Take the Shot: Exploring Vaccine Promotion Messaging
August 2020
The Think Tank is a multi-disciplinary health communication collective with experience and subject-matter expertise to consult on real world communication issues in practice. Every month, we select submissions from health professional stakeholders and explore their patient-clinician and inter-professional challenges. Through Think Tank questionnaires and discussion deep dives, our collective of scholars and health professionals offer practical recommendations, share educational materials, and craft messages that stakeholders can implement in practice immediately. Bringing innovative ideas to practice at an accelerated pace, the Think Tank aims to unpack complex conversations and distill effective and structurally competent applications of “what you might say” and “what you could do.”
Promoting the Upcoming Flu Vaccine and Addressing Patient Uncertainty
This month, we tackled the topic of managing uncertainty about the future COVID-19 vaccine and promoting the upcoming flu vaccine amidst the pandemic. The following post captures the recommendations that the Think Tank shared during our in-person deep dive discussion in July and a follow up list serv circulation.
We posed the following question to the Think Tank:
“What are some ideas for promoting the flu vaccine for this upcoming cycle that could be applied to the eventual promotion of a COVID-19 vaccine?”
Awareness of Accessibility Barriers and Recommendations
Think Tank members brought up how community-based infrastructure must be built to not only promote the flu vaccine in culturally relevant ways, but also to ensure that getting the vaccine is easy and safe. Cultural translators, like community health workers who are connected to high density at-risk neighborhoods could facilitate promoting the vaccine. Offering the flu vaccine in places other than medical facilities – outdoor areas, mobile vaccination hubs, or via home health or Meals on Wheels programs were also suggested. One Think Tanker imagined socially distanced flu shot/voting poll hybrid stations across Austin. Coordinating collaborative action to increase access to the flu vaccine is needed, and establishing such partnerships could provide a roadmap for the future COVID vaccine.
Cognitive Bias and Managing Uncertainty
As far as patient uncertainty, Think Tank members shared that cognitive bias and fear of side effects are major impediments to vaccine uptake. A common bias is that the flu vaccine will cause people to get the flu or flu-like symptoms, even among people working in science-based health professions. Many nurses and physicians decline the influenza vaccination each year. Other less common, but growing concerns patients share are that the vaccine can injure them.

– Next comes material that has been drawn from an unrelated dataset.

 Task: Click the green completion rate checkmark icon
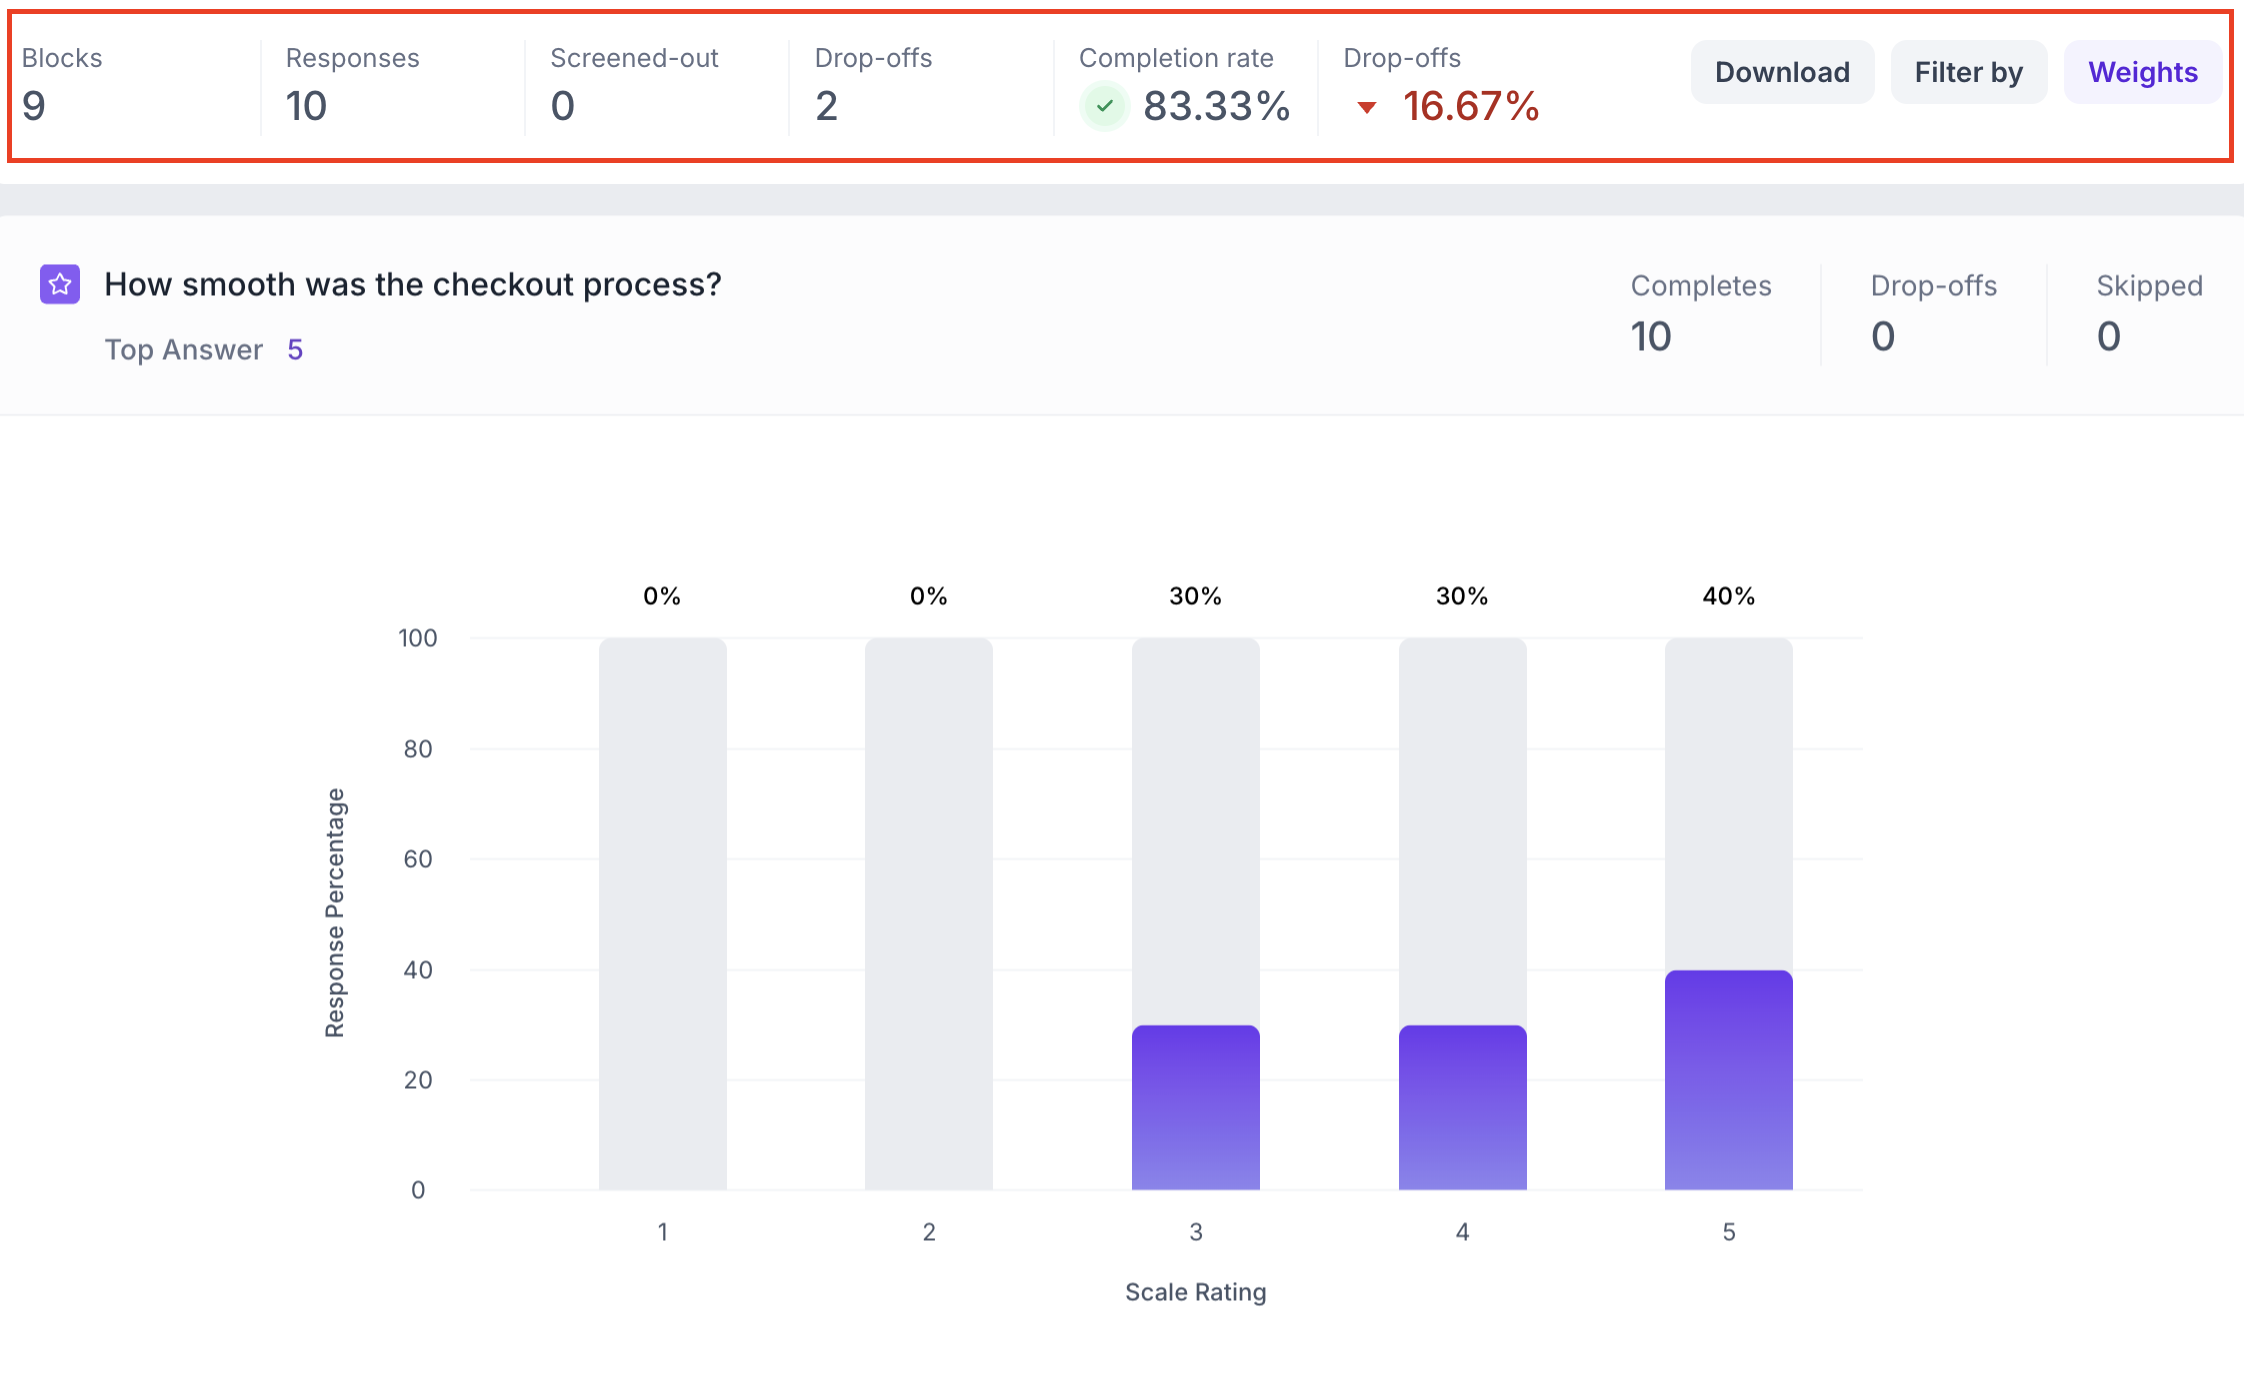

To counter uncertainty about the flu vaccine and eventual COVID vaccine, Think Tank members highlighted the importance of establishing trust, providing accessible and factual information, and acknowledging potential known side effects.
One member shared, “People have become much more interested in the science of viruses lately - there could be some interesting visual articles written on, for example, what the H's and N's mean, or how pandemic flu is different from seasonal flu; Regular death rates from flu, complications, age ranges most often affected, etc…Keep it informative and science-focused without being too scary…I've seen a lot of traction on thoroughly-designed social distancing articles, like this one from Reuters.”

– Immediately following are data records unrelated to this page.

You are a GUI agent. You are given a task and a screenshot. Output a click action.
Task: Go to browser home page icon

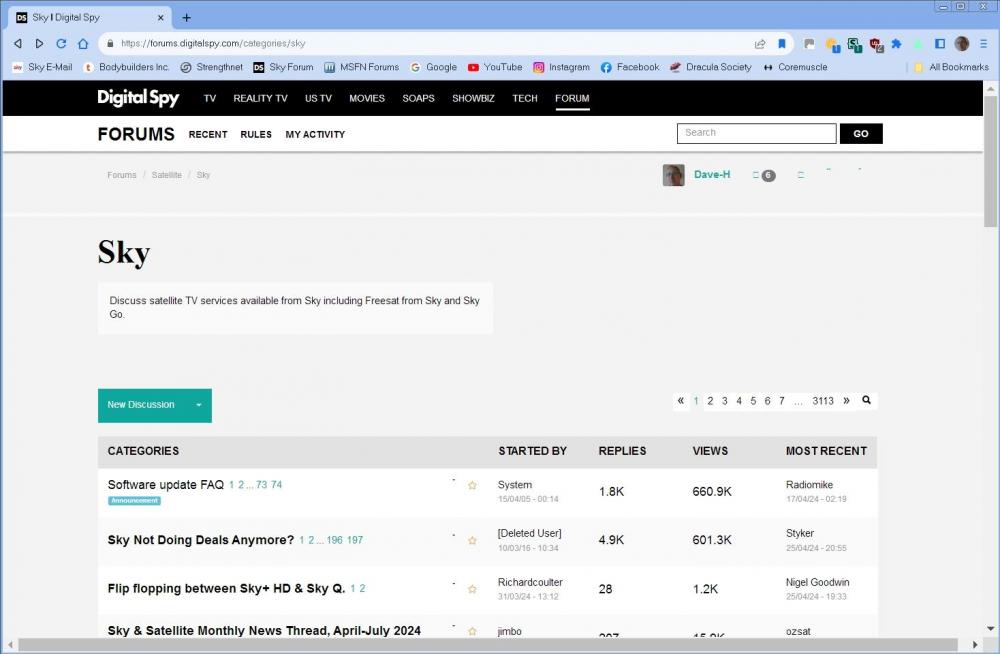(x=83, y=44)
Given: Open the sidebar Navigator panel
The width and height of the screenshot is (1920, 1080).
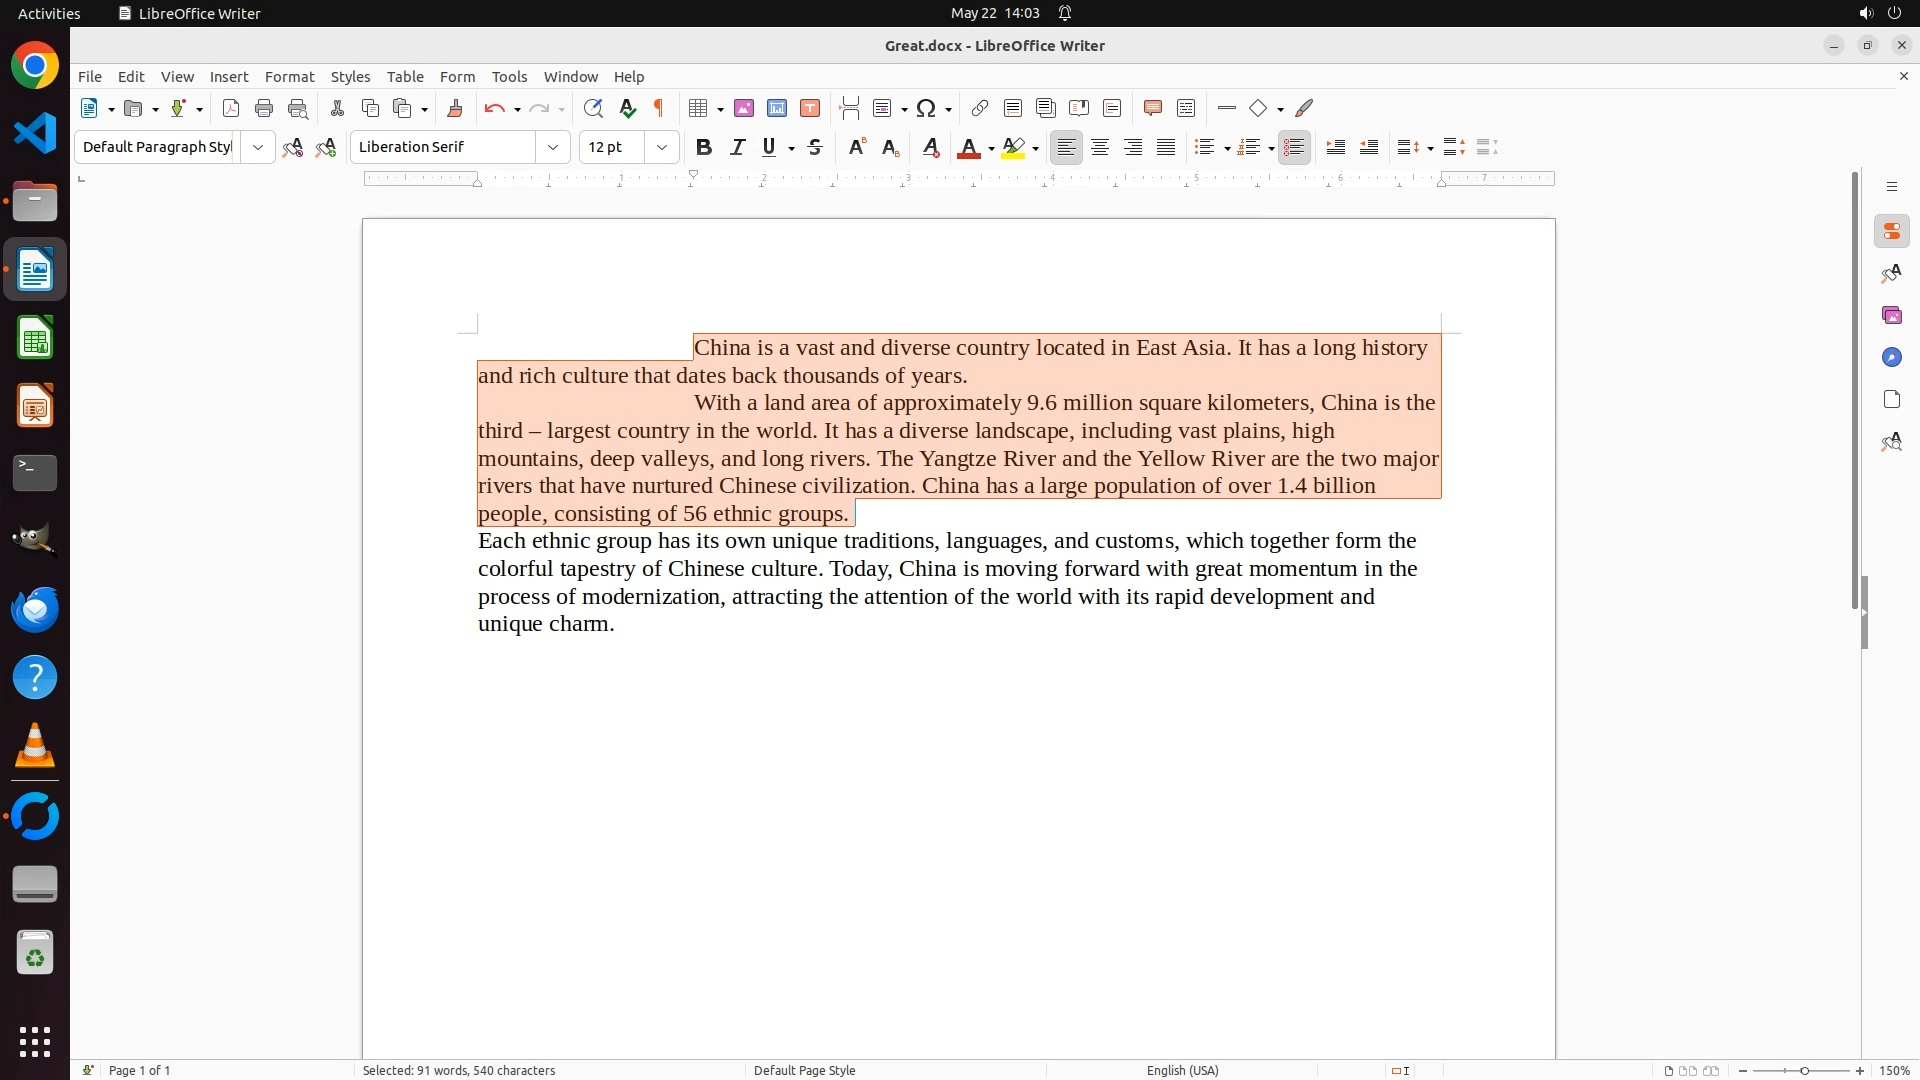Looking at the screenshot, I should click(1891, 358).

As more information becomes available about COVID-19 and vaccine development, these conversations will be more and more common. However, more information does not always mean more certainty for patients. Comforting patients by managing uncertainty with probability can help. Dr. David Ring shares that, “The chances of lasting harm [from the vaccine] are vanishing low and the chances of individual or societal benefit are high,” so framing the vaccine in terms of what there is to gain can be effective. Discussion of side effects should be carefully approached, Dr. Ring mentions, because of the nocebo effect. He described that, “if I say, ‘you can get the symptom of X from this,’ then I actually increase the chances a person will experience that symptom.” To manage this, Dr. Ring recommends that one should, “avoid absolutes and focus on the balance of potential harms and potential benefits. Our brains tend to focus on unlikely but emotionally compelling statistics and ignore the boring ones that are more representative.” Being aware of patients’ emotional responses and listening to and addressing their concerns can bolster their trust and openness.
This CHC Think Tank Guide is our first on communicating about COVID-19 – as more questions are brought to us about health communication during the pandemic, we will compose more posts summarizing our recommendations from our collective of scholars and practitioners.